Re: The problem with NFC payments by phone in the US
The idea behind using your phone to 'bonk' is that it removes the need for a wallet entirely. In a (bank's) perfect world, NFC is everywhere, everyone owns an NFC enabled phone and cash is not required (therefore neither is your wallet). I don't necessarily agree, but this is the 'advantage' of NFC payments on a phone.
Also, if you have more than one card, bonking your wallet against a terminal isn't the best idea as you can't really be sure which card will be charged.
Obviously share peoples' security concerns but in practice contactless payment is extremely handy. Bought a sandwich in M&S the other day and a lot easier just to wave the card than fiddle about with PINpad for three quid. If it were integrated into your phone then eventually would no longer have to remember car keys, door entry card...
It is, of course, your privilege to think that, but single-factor security is multi-factor breach for anyone that gets hold of it. I'll keep multiple cards, the "lack of ease" of putting in a PIN every time, and a keyring with many keys (some of which don't fit anything I still own - I don't know that it would actually baffle a thief, but it doesn't help them) and carkeys that don't easily identify the make of car I drive.
I'll not be using NFC anytime soon, thanks.
But the easier thing there isn't the contactless aspect, but the dropping of the requirement for entering a pin (which obviously has the trade-off of security). If you instead just had to swipe the card through a reader, it would still be much quicker than using a pin reader machine, even though it wouldn't be contactless.
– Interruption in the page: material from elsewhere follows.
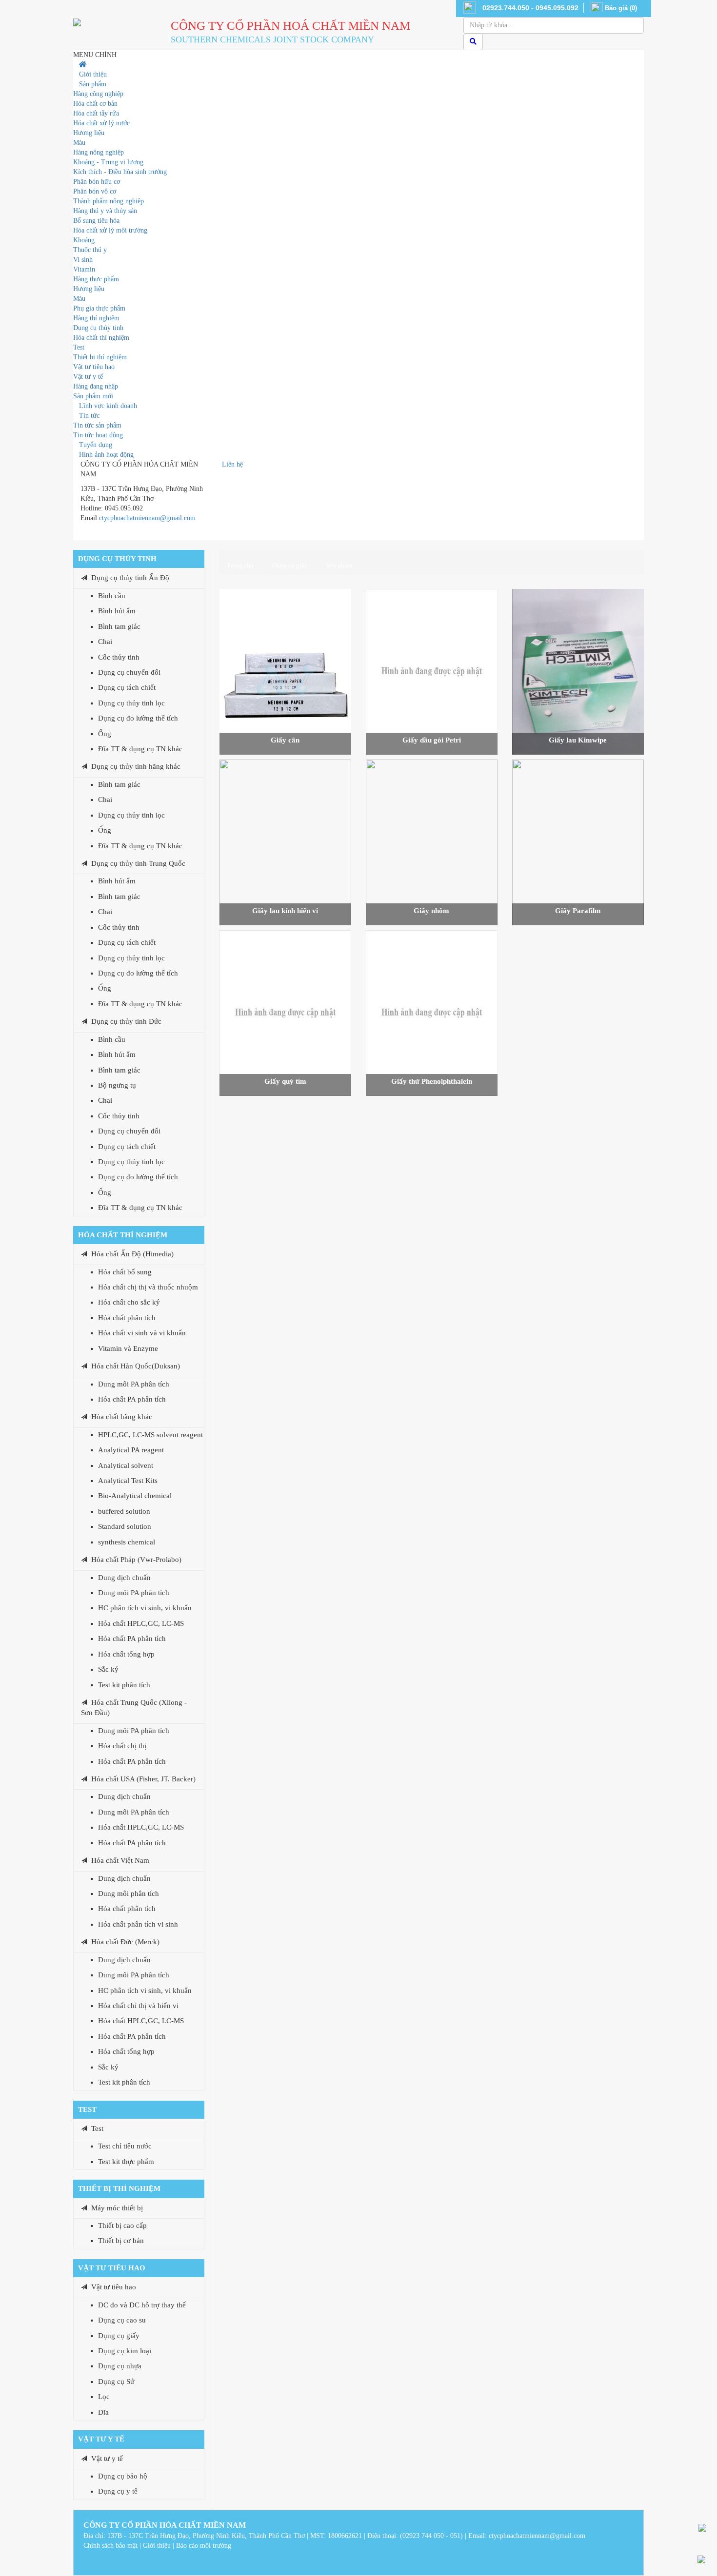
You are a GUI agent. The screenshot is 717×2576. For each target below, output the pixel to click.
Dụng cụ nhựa (119, 2366)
In the US we don't have to bother with the PIN or signature for small transactions. I don't know the current limits on debit card transactions that don't require a PIN, but for credit cards I don't need to sign for anything under $50. Just swipe my card on the reader, the salesperson never needs to touch it. That takes away a lot of the convenience argument for small transactions using NFC, at least in the US.